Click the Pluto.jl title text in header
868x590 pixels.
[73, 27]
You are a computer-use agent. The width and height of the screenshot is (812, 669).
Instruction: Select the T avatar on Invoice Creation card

*TASK GOAL*. Reproduce the entries above in full, exactly as they read.

*FINISHED EXERCISE*.
Click the Pluto.jl title text in header
868x590 pixels.
[73, 27]
You are a computer-use agent. The width and height of the screenshot is (812, 669).
Instruction: Select the T avatar on Invoice Creation card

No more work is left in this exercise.